Master thesis intrusion detection system

Research has shown that there is massive growth of cyber-crime and the currently available number of Cyber Security experts to counter this is limited. Hence, classical detection systems show poor performance in detecting novel attacks.

Although much research has been devoted to improving the performance of intrusion detection systems, few methods can achieve consistently efficient results with the constant changes in network communications.

Master thesis intrusion detection system

Issues arise when attacks are not noticed by an existing IDS because the attack does not fit the pre-defined attack signatures the IDS is implemented to discover. Rigoberto Chinchilla Abstract Cyber Security will always be a subject of discussion for a long time to come.

What is hybrid intrusion detection system

This thesis proposes an intrusion detection system based on modeling distributions of network flow statistics in order to achieve a high detection rate for known and stealthy attacks. This public firewall might empower students and instructors with practical cyber-attacks, detection techniques, prevention techniques, and forensics analysis tools. This thesis explores different up to date techniques and methods for detection and prevention of cyber-attacks. These types of attacks are able to bypass existing IDSs, increase the potential for a web application security breach to occur and not be detected. It may also provide the knowledge required for further research in the field of Cyber Security. This thesis intends to address this problem. Although much research has been devoted to improving the performance of intrusion detection systems, few methods can achieve consistently efficient results with the constant changes in network communications. This aggregated traffic is used to build the distribution of network statistics for the most frequent IPv4 addresses encountered as destination. The obtained probability density functions are learned by the Extreme Learning Machine method which is a single-hidden layer feedforward neural network.
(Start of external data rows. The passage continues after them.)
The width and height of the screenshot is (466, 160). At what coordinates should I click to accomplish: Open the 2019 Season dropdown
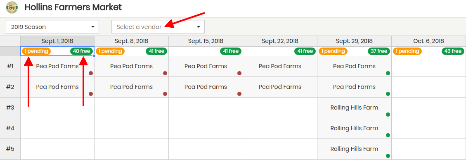[52, 27]
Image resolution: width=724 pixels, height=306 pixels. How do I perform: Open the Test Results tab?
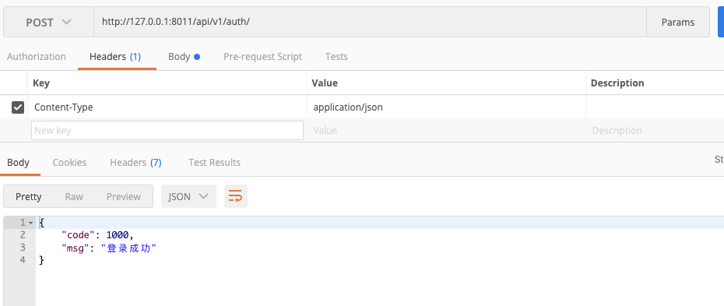[214, 163]
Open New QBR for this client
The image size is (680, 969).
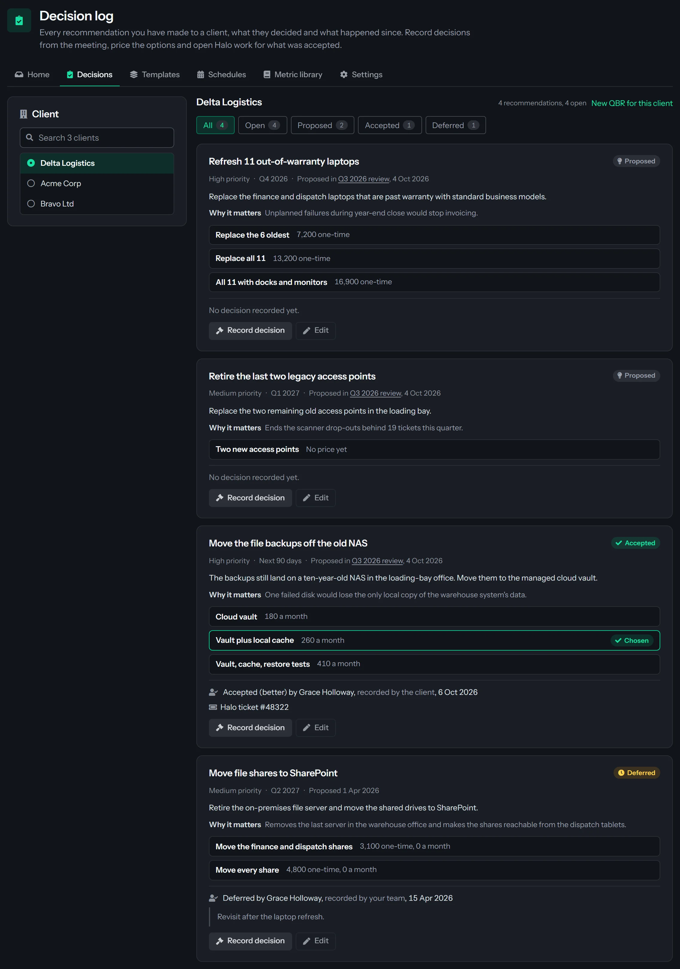point(631,103)
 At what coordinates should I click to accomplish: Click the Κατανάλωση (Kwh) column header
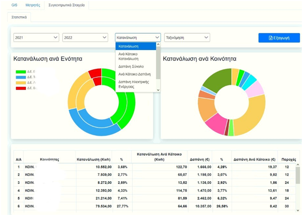tap(94, 159)
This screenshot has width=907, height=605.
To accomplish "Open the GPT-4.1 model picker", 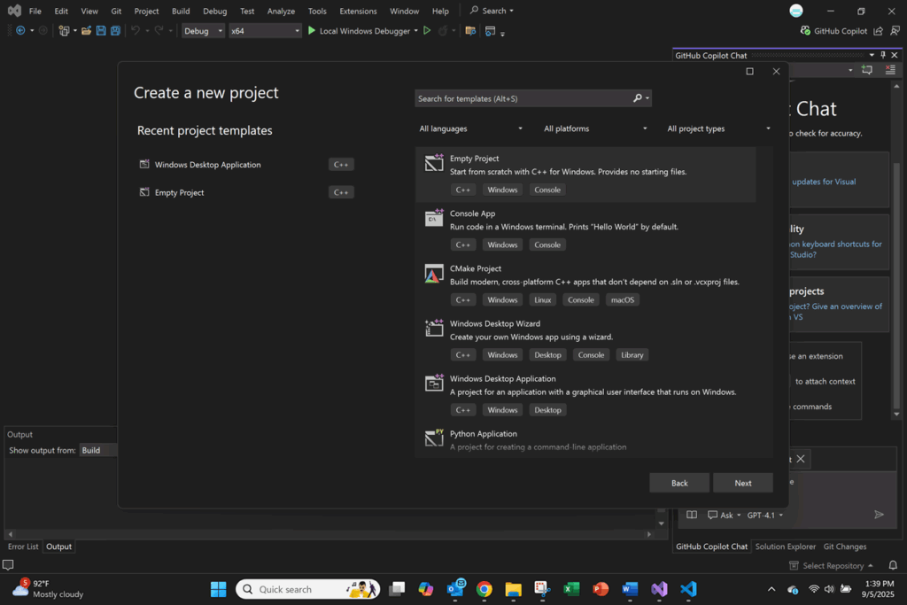I will pos(764,515).

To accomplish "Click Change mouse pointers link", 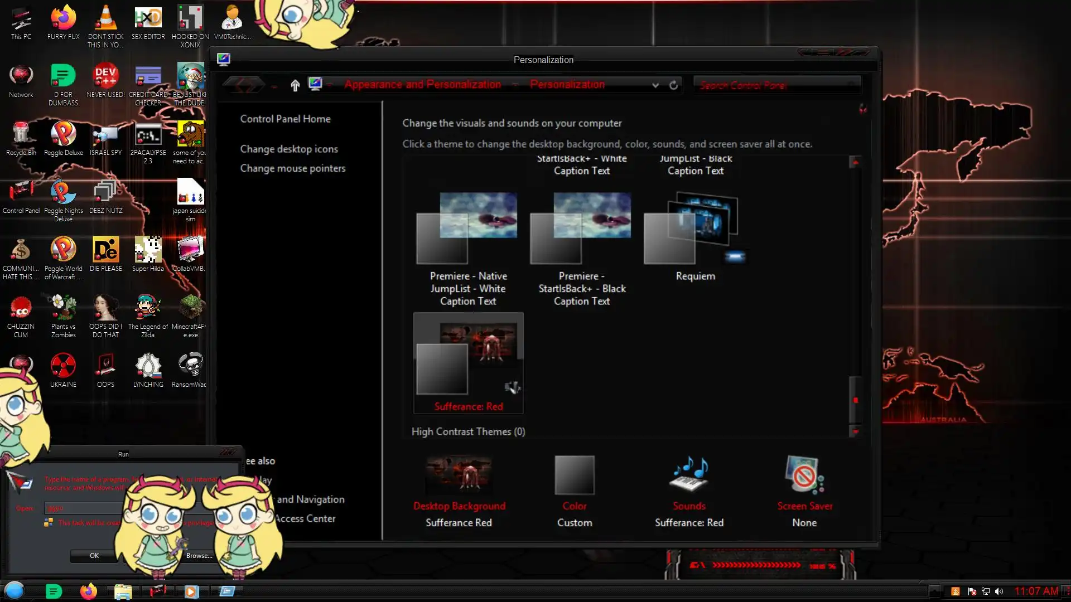I will 292,168.
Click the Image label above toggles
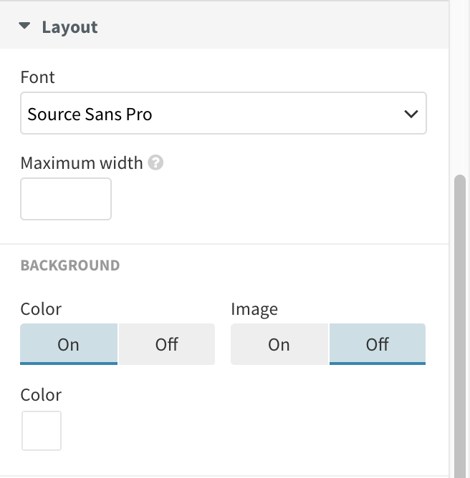The width and height of the screenshot is (470, 478). 254,309

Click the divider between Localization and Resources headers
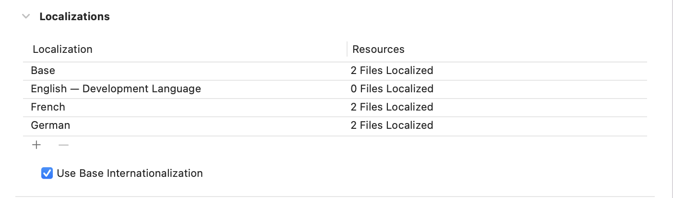(x=347, y=49)
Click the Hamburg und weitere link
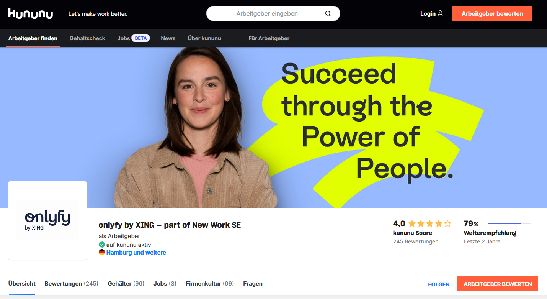 136,253
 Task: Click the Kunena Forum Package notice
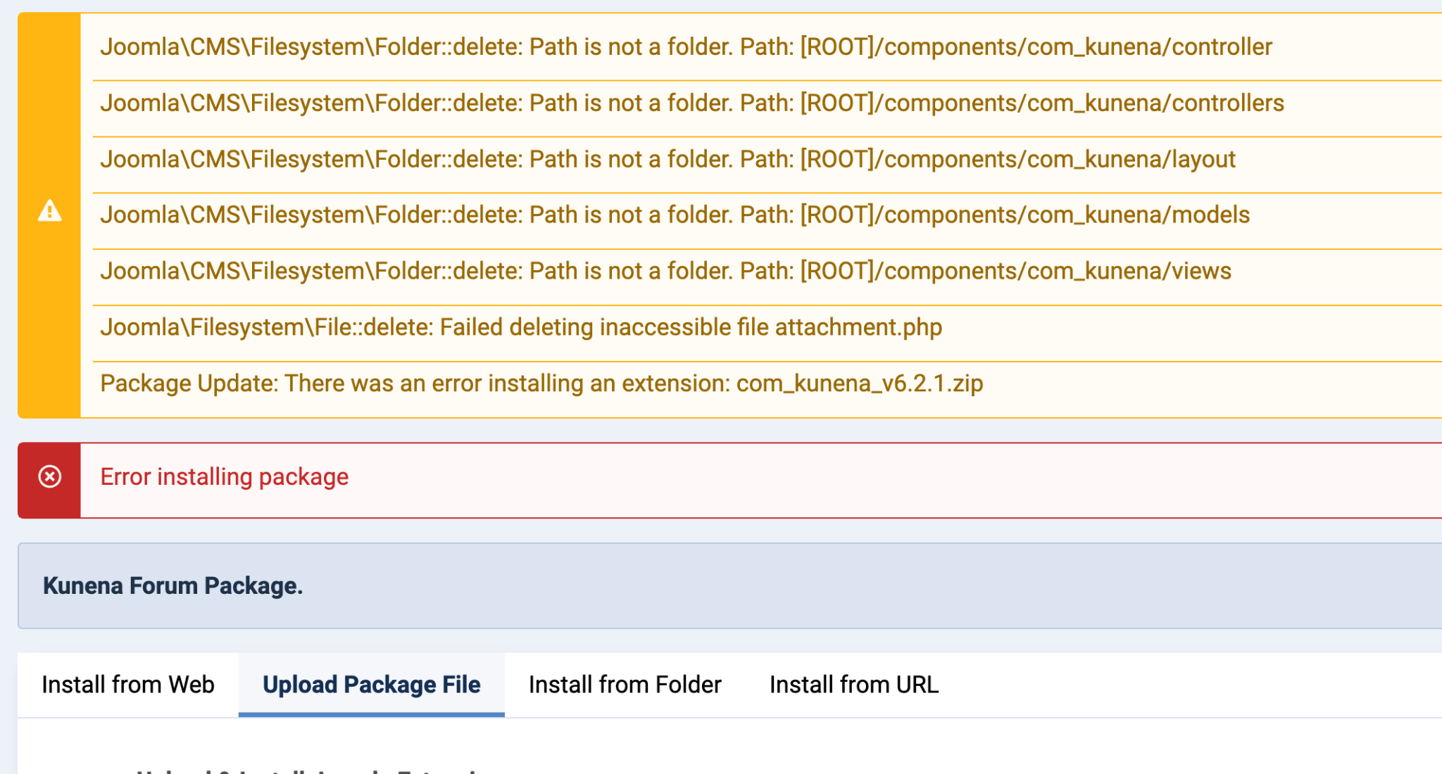click(173, 586)
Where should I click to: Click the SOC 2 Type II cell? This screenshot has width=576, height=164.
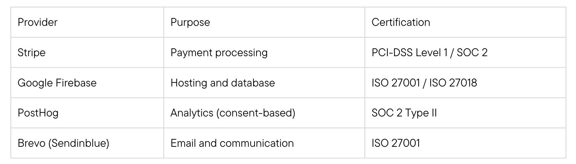(404, 113)
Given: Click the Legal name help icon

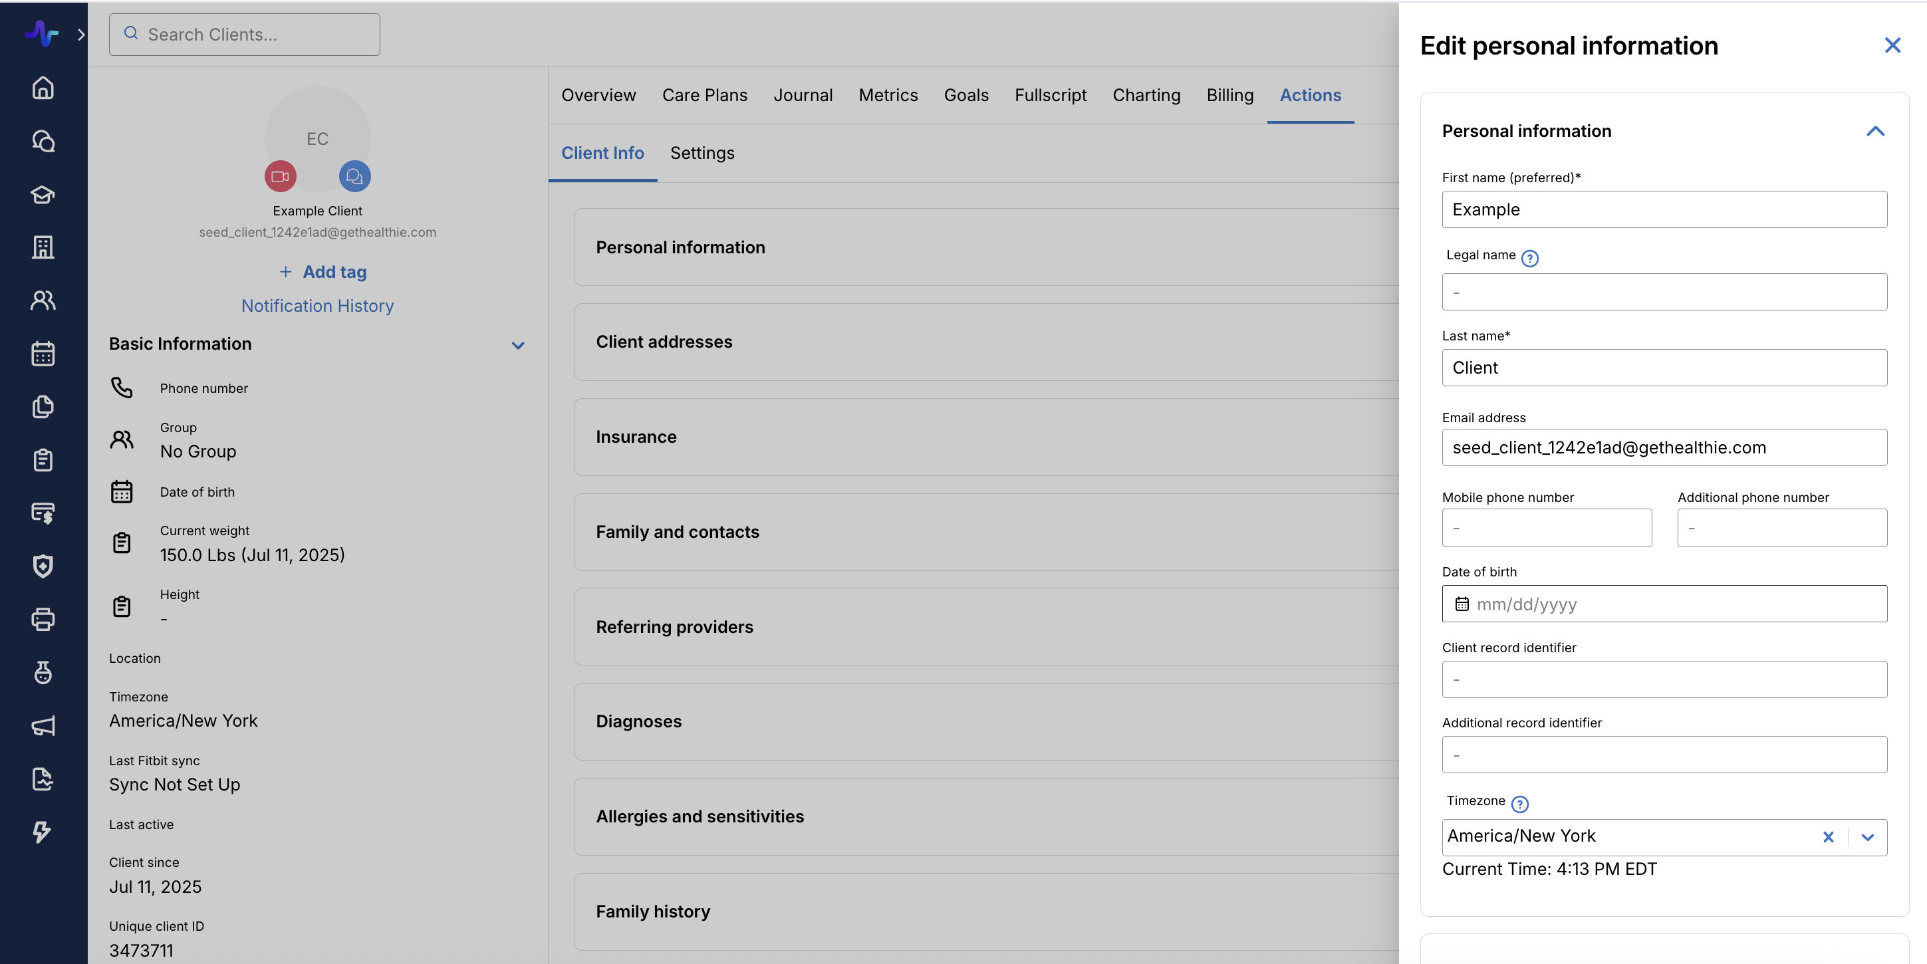Looking at the screenshot, I should (1530, 258).
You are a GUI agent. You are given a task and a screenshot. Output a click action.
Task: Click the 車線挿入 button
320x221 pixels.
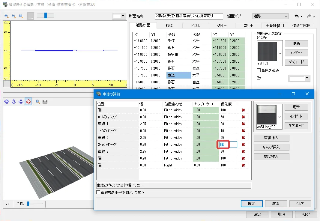pos(271,138)
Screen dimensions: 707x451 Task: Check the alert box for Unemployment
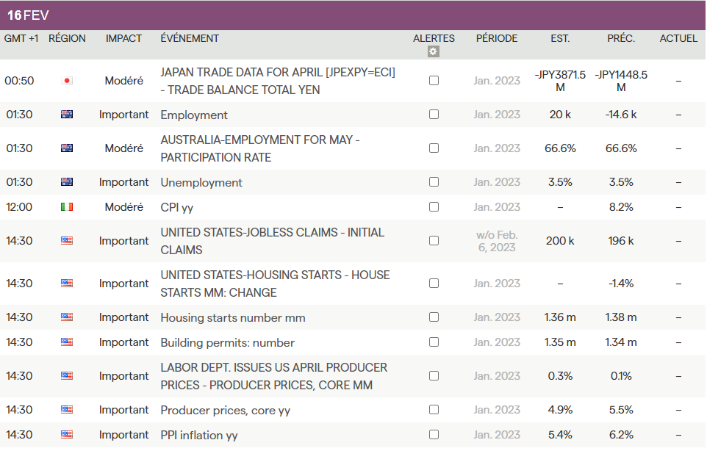(x=434, y=182)
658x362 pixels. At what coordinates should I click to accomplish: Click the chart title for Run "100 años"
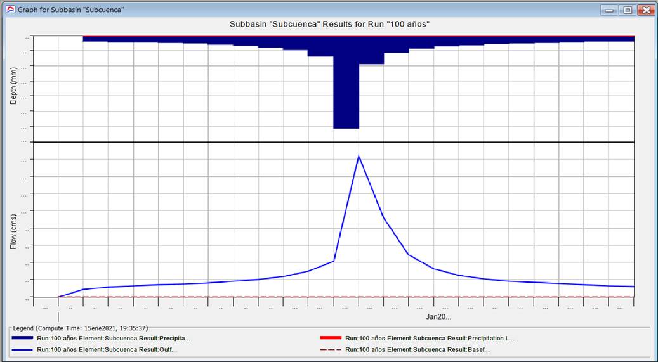point(329,24)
The proposed hybrid model for data breach detection benefits organizations by increasing security measures and allowing attacks to be identified in less time and more efficiently. The proposed model aggregates the traffic at the IP subnetwork level using a hierarchical heavy hitters algorithm. Master of Science in Information Technology Theses. In particular, the attacks under study are all web application layer attacks.

The obtained probability density functions are learned by the Extreme Learning Machine method which is a single-hidden layer feedforward neural network. Despite current IDSs capabilities, little research has identified a method to detect all potential attacks on a system.

In this thesis, different sequential and batch learning strategies are proposed in order to analyze the efficiency of this proposed approach. This thesis proposes an intrusion detection system based on modeling distributions of network flow statistics in order to achieve a high detection rate for known and stealthy attacks.

hybrid intrusion detection system: technology and development

These types of attacks are able to bypass existing IDSs, increase the potential for a web application security breach to occur and not be detected. This thesis intends to address this problem.

Hybrid detection

The Open Web Application Security Project OWASP , generally defines web application security violations as unauthorized or unintentional exposure, disclosure, or loss of personal information. Such systems currently rely on either signatures of the attack used for the data breach or changes in the behavior patterns of the system to identify an intruder. Despite current IDSs capabilities, little research has identified a method to detect all potential attacks on a system. The obtained probability density functions are learned by the Extreme Learning Machine method which is a single-hidden layer feedforward neural network. This aggregated traffic is used to build the distribution of network statistics for the most frequent IPv4 addresses encountered as destination. This thesis explores different up to date techniques and methods for detection and prevention of cyber-attacks. Master of Science in Information Technology Theses. The overall outcome of this research is to design a public testing site that invites hackers to attack for the purpose of detection, prevention and security incidence analysis. Issues arise when attacks are not noticed by an existing IDS because the attack does not fit the pre-defined attack signatures the IDS is implemented to discover. This thesis intends to address this problem. It may also provide the knowledge required for further research in the field of Cyber Security. Recommended Citation Bronte, Robert N.

The proposed model aggregates the traffic at the IP subnetwork level using a hierarchical heavy hitters algorithm.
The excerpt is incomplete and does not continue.